1995: Jessye Norman in Schönbergs Monodram Erwartung. Fotos © Salzburger Festspiele/ Ruth Walz
„Jessye Norman verstand es über den langen Zeitraum von 40 Jahren bei jedem ihrer Auftritte ein Ereignis zu schaffen, das weit in den Alltag nachklang. Da handelte es sich nicht um oberflächige Events, sondern da stand in Oper und Konzert eine Künstlerin auf der Bühne, die immer alles gab, um die ganze Kraft der Kunst an ihr Publikum weiterzugeben. Die Festspiele sind dankbar für die vielen Sternstunden, die sie uns schenkte“, drückte Festspielpräsidentin Helga Rabl-Stadler ihre Trauer um den Tod von Jessye Norman aus.

-*-

• ÜBUNGSAUFGABEN
a. Beantworte anhand des Textes über Jessye Norman diese Fragen:
(i) In welchem Jahr sang sie laut Bildunterschrift in Schönbergs Monodram „Erwartung“?
(ii) Über welchen Zeitraum gelang es ihr nach dem Zitat, bei jedem Auftritt ein Ereignis zu schaffen?
(iii) Welches Amt hatte Helga Rabl-Stadler inne?
b. Setze den Text über Jessye Norman nach seinem letzten Satz um einige Sätze fort.
Die Auflistung unten steht in keinem Zusammenhang mit dem Text über Jessye Norman.

• QUELLDATEN
-*-

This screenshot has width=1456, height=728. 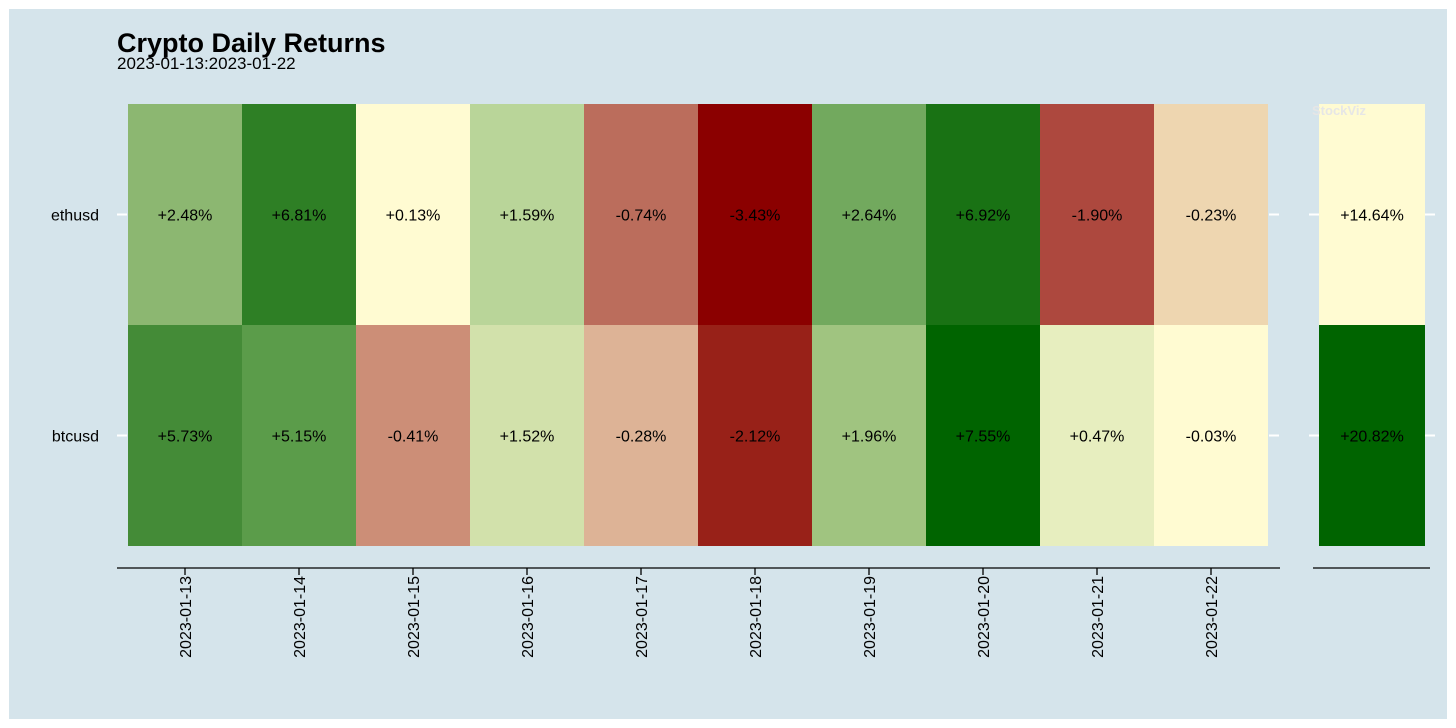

-*-

• LÖSUNGEN
a.
(i) 1995
(ii) 40 Jahre
(iii) Sie war Festspielpräsidentin.

b.
Über 40 Jahre stand Jessye Norman auf den großen Bühnen der Welt. Ihr Debüt bei den Salzburger Festspielen gab sie am 21. August 1977 mit den Wiener Philharmonikern unter James Levine im Großen Festspielhaus. Auf dem Programm standen damals Wolfgang A. Mozart und Gustav Mahler. 42 Mal war sie insgesamt bei den Salzburger Festspielen zu Gast und begeisterte bis 2002 die Kritiker:
1987 war sie unter Herbert von Karajan mit Isoldes Liebestod zu hören. „Wenn zuletzt noch Jessye Norman erscheint, um Isoldes Liebestod zu singen, ist des Jubels der Zuhörer kein Ende mehr. Karajan hängt an den Lippen der Sängerin und formt mit sparsamen Bewegungen den herrlichsten Orchesterteppich unter ihren Gesang“, schrieb Wilhelm Sinkovicz am 17. August 1987 für die Presse. Auch Hans Göbl zeigte sich begeistert und fasste am gleichen Tag im Münchner Merkur zusammen: „Die Stimme schaffte die Bögen bei Karajans langsamen Tempi mühelos, entwickelte eine unerhörte Leuchtkraft, ein Volumen, das nicht Lautstärke, sondern einzig Fülle war.“ Die Künstlerin, die mit ihrer einzigartigen, leuchtenden und wohlig melodiösen Stimme, von Altlagen bis lichten Höhen alles zu singen vermochte, versetzte die Kritiker in Begeisterung.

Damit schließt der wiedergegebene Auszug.